Check out how I created a colorful DIY Light Up Robot Costume using felt, buttons and EL-Wire. A fun, quirky Halloween Costume!

This site contains affiliate links. I may receive a commission for purchases made through these links. As an Amazon Associate I earn from qualifying purchases. [Learn more]

DIY Light-Up Robot Costume

For Halloween this year, my son asked to go as a robot! I immediately started thinking silver robot, but he specifically asked for a “colorful robot with lots of dials and buttons”. We went to the library and checked out a few books on robots, including the book “Robots, Robots Everywhere! ” by Sue Fliess. This book was full of colorful, fun robots that were exactly what he had in mind. I used this book and all of its bright and quirky robots as inspiration for our DIY Light Up Robot Costume.

I thought I’d share my process for making this costume, as I didn’t find a lot of “colorful robots” on Pinterest.

The base of the costume is actually pretty simple – it’s just a rectangular piece of fabric with a hole cut for the head. This type of garment is called a tabard and was popular in the Middle Ages. I decorated the front of the tabard like crazy with buttons, fabric, felt and even lights! I chose to sew my decorations on, but you could also easily use fabric glue instead if you are more comfortable with that. 

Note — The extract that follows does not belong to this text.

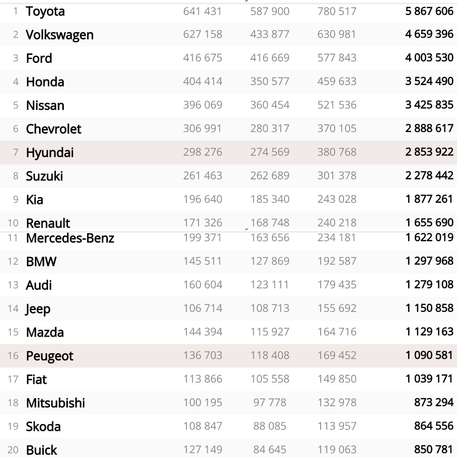Open the Skoda brand link
The width and height of the screenshot is (457, 457).
click(x=43, y=427)
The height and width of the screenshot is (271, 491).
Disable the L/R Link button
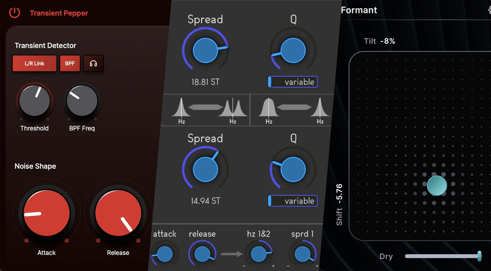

A colorful robot costume made from buttons and felt next to a picture of it lit up at night from El-Wire!

Lighting Up the Costume

The most exciting part of this costume is that it lights up!! A few years ago I needed a costume to light up on stage with the press of a button. I purchased EL-Wire (electroluminescent wire) from Ellumiglow and it worked out so well! It came with a battery pack and three light modes (Quick Flash, Medium Flash and Constant ON). The great thing about this wire is that it is super flexible and easy to sew with. You can manipulate it in all different ways and hand-stitch it down.

I was so happy I still had these two EL-Wire kits in my costume stash because they were perfect for this robot costume! You can kind of see in some of the pictures the EL-Wire has spots of paint on it from their last use, but they still worked really well. I created little pockets on the inside of the tabard to hold the battery packs. My son has been wearing this costume in his room with the lights out just to look at it all lit up! I think it will be perfect for trick-or-treating at night!

The front of the robot costume with arrow buttons and felt shapes.

Colorful and striped knit cap with antennae and large felt eyes.

How to Make a Light-Up Robot Costume

Supplies Needed

Making the Tabard

(sleeveless garment with open sides and a hole for the head)

The first thing I did to make this robot costume was to make the base that everything would be applied to. I decided to keep it simple and make a tabard my son could wear over a shirt and pants – or a fleece coat if it is cold! Measure your child to see how wide and long the tabard should be. For my son, I cut a piece of fabric 30″ x 44″. I folded it in half lengthwise with right sides together and stitched it into a tube using a 1/2″ seam allowance.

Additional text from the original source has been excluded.